Thanks for your reply!

Yes, I’m aware of the spatial locality. So for each element, they will be fetched once regardless of using the buffer or not. The difference is the naive way fetched them directly to UpdateEnumeration(). I guess what you are saying is the cost of filling the buffer then do the update is much less than read the data and immediately use it to accumulate. To me, the only difference is the latter case has a shorter dependency between the accumulation and the non-continuous memory fetch operation as described in the paper. The remaining question for me now is just why this short dependency will cause the slowdown. Do you have any insights? Thanks a lot.

Precisely. This is because of spatial locality. We cache gradient pairs in buf_gpairs which is guaranteed to fit inside the L1 memory cache, and subsequent random accesses to buf_gpairs are very fast.

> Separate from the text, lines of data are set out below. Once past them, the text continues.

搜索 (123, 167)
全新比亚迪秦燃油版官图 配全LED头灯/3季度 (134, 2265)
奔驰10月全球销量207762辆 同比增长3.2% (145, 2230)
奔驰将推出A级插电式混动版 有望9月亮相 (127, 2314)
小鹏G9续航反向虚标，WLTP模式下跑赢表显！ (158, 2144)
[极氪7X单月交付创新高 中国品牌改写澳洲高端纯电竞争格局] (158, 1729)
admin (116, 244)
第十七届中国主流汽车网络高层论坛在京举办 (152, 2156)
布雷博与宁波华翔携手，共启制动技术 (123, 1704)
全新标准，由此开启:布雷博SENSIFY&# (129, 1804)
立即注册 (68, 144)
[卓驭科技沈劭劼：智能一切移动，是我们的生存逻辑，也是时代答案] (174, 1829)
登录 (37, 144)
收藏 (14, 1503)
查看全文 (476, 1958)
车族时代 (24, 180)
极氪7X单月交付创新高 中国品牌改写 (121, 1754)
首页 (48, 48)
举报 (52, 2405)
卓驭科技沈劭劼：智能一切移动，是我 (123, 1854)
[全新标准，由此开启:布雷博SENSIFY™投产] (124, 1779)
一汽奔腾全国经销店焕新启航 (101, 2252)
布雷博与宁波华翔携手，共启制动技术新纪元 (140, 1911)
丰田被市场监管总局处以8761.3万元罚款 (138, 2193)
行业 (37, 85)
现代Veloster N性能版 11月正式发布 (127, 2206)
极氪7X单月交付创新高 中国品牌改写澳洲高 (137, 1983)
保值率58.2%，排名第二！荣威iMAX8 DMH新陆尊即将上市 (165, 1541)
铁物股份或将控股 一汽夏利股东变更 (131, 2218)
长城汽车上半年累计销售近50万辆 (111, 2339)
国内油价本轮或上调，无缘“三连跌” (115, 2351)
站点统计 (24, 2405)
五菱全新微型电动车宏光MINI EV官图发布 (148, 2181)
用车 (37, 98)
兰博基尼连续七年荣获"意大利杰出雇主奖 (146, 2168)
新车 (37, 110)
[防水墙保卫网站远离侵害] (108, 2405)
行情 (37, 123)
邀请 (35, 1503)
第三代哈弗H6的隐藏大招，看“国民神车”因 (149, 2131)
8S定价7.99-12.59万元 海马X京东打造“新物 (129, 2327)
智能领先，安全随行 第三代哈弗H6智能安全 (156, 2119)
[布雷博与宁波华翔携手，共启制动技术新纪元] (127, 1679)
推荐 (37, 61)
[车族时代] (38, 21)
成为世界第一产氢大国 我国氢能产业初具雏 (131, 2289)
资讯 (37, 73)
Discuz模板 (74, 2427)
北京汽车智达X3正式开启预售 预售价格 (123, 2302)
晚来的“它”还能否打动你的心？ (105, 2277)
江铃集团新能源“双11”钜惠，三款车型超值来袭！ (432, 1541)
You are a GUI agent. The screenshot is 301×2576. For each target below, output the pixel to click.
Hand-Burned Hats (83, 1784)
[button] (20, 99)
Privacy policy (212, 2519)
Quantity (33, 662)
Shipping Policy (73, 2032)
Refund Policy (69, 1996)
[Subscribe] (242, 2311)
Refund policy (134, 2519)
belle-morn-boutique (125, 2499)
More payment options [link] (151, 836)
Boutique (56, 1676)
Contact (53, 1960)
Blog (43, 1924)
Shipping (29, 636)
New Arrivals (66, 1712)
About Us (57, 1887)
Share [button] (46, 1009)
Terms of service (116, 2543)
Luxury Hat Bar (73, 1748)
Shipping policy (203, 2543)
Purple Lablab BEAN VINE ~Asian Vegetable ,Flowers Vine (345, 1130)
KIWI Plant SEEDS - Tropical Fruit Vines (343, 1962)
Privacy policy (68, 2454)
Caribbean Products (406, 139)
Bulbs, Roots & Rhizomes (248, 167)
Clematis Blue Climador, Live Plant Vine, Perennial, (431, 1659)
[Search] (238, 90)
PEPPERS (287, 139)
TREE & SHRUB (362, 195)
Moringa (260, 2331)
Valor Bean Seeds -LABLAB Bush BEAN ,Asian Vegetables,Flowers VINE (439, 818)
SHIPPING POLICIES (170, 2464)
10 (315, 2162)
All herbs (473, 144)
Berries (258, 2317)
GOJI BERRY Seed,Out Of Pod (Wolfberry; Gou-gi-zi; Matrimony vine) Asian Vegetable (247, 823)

Both dependency and spacial locality contribute to performance speedup.

  1. Spacial locality
    It is worthwhile to cache gradient pairs into buf_gpairs (which fits inside the L1 cache) as we will then access the gradient pairs multiple times inside UpdateEnumeration. As long as UpdateEnumeration() accesses each gradient pair more than once, we come out ahead.

  2. Dependency
    By batching multiple gradient pairs into buf_gpairs prior to calling UpdateEnumeration, we enable instruction-level parallelism (ILP) inside UpdateEnumeration: multiple read/writes that do not depend on each other can take place simultaneously. Most modern processors are superscalar processors that are capable to executing multiple instructions per cycle.

Thanks for the pointer to ILP, leading me to some tutorials regarding ILP and instruction pipeline. I think the data dependency (read after write, hope it is what the paper referred to) is still in the update function, as we are accumulating the sum one by one. However, there will be no stall as we already have the values in the cache using the buffer. The buffer filling step does consist of independent data load and save. Does this reasoning make sense? Sorry, this is new stuff to me but certainly learnt a lot.